In its earlier days, HTML5 was not as strong with more complex games, animation, and digital media development for the web. Flash and Unity were still far ahead in terms of its design and development tools and workflows, seamless handling of media, hardware-accelerated graphics, and ease of programming. The fragmentation of support for HTML5 features in different browsers also made it much more difficult and time consuming to develop than Flash (which is a develop once and distribute everywhere solution) and even native mobile apps. For a while, designers and game/interactive developers had a harder time given the available tools (or lack thereof) and workflows to create advanced digital media projects for the web.
Thankfully, the HTML5 movement is massive, and through its growth and large community, many of the challenges that have held it back in these areas have been addressed. Many frameworks, libraries, engines, and tool sets are available that now make it more attractive for digital media web projects. Also, there is much better browser support (less fragmentation of features) which was a hindrance to developers. With Google Chrome disabling support for a number of plugins this month (including Unity) and the other browsers likely to follow that trend, it’s clear that HTML5/JS with WebGL is the future of digital media on the web.
Now Unity and Flash also provide robust WebGL export, which allows content to be developed with these software platforms which works nicely on the web.
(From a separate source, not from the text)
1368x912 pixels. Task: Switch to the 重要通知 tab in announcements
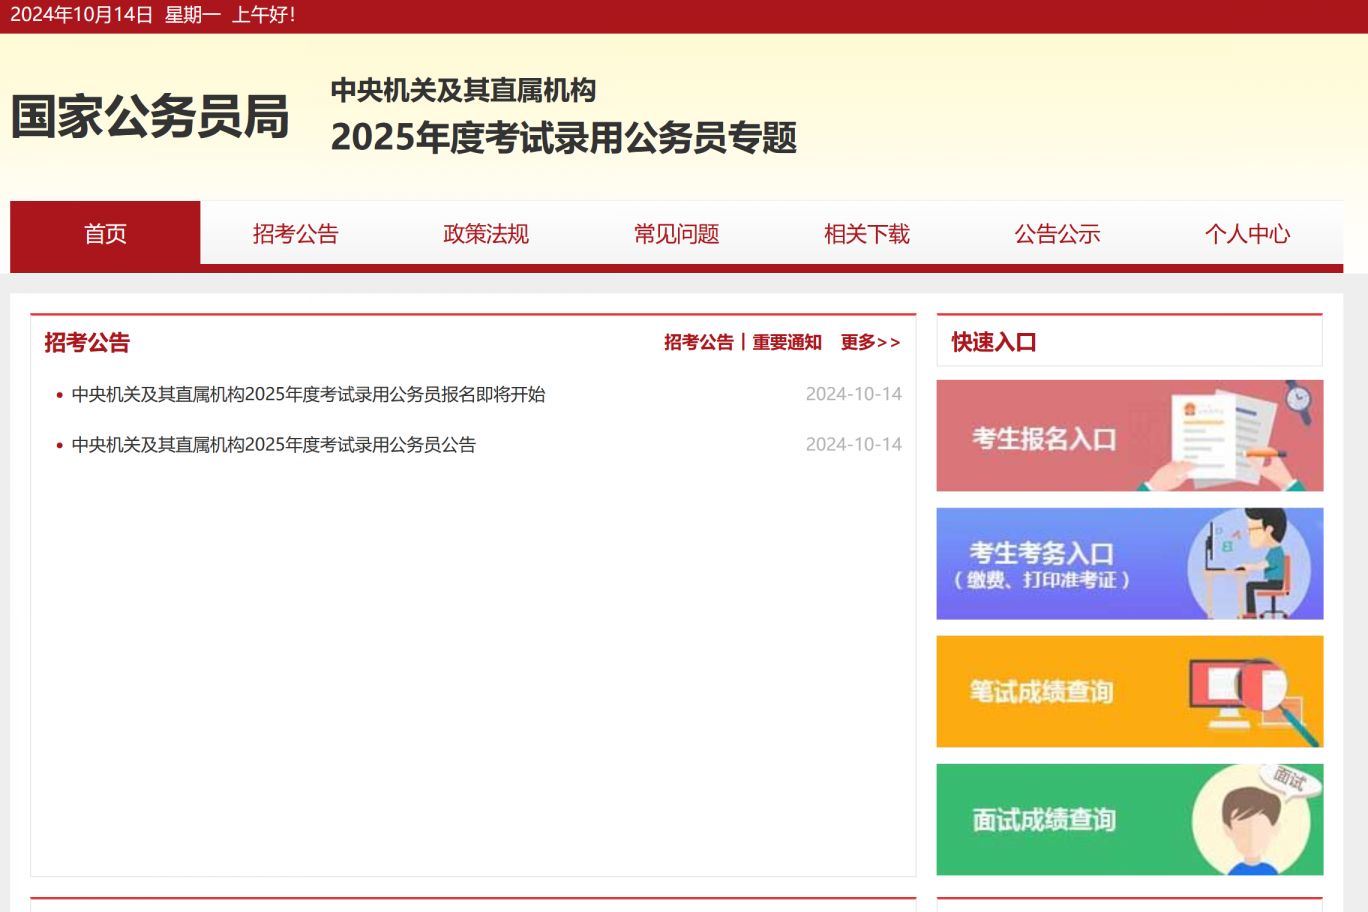pyautogui.click(x=787, y=342)
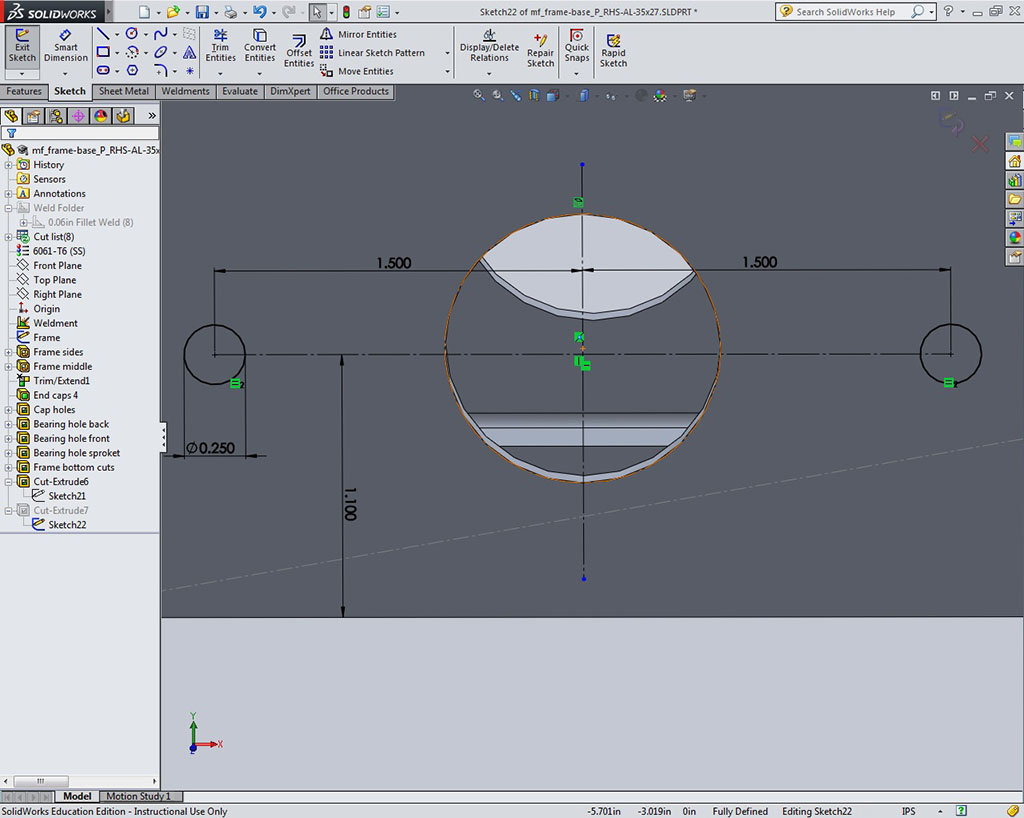Cancel sketch using red X in corner
The width and height of the screenshot is (1024, 818).
click(980, 145)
This is helpful for interactive designers and developers who can leverage these tools and workflows to build better games and digital media experiences, and they can focus their time on creating compelling digital media with the tools they like. The release of Web GL 2.0 brings many improvements in the processing and handling of 3D graphics and gives developers access to more advanced graphic settings. Desktop and native mobile apps will always have better accessibility and efficiency with hardware for graphics processing, but WebGL is a big step forward for digital media on the web.
Every digital media platform for the web has its strengths and benefits as well as its drawbacks. There isn’t a single solution that is best for all projects. The future of Flash/AIR is bleak, and it hasn’t been used much for digital media on the web for years, although it’s still being used (as long as Adobe and third parties keep it alive) for multi-platform 2D digital media development for desktop and mobile apps. Fortunately, HTML5 frameworks and Unity are able to fill the gaps in development that were left by Flash/AIR. With its many useful frameworks, engines, libraries, and other features, HTML5 is great for all-around development and digital media work for the web and will continue to improve.
For the future of advanced gaming and digital experiences, Unity is top notch. It’s capable of creating next-gen 3D/2D game experiences with workflows that are unmatched. Its engine and capabilities go beyond anything that could previously be done with other software, and it has the community, support, and momentum to reach new heights for games and digital media across all platforms. The rapid growth and feature enhancements with Unity are truly exciting, and we will continue to work with it and HTML5 in the future.
A new era of digital media for the web is upon us; it’s filled with exciting new possibilities for next-gen interactive digital media and games, new devices and sensors, and solid platform options for designers and developers alike. While the technologies change and evolve, our drive to create inspiring interactive digital media solutions for our clients remains unchanged. We remain committed to working with the best digital media tools and technologies available to craft your experience.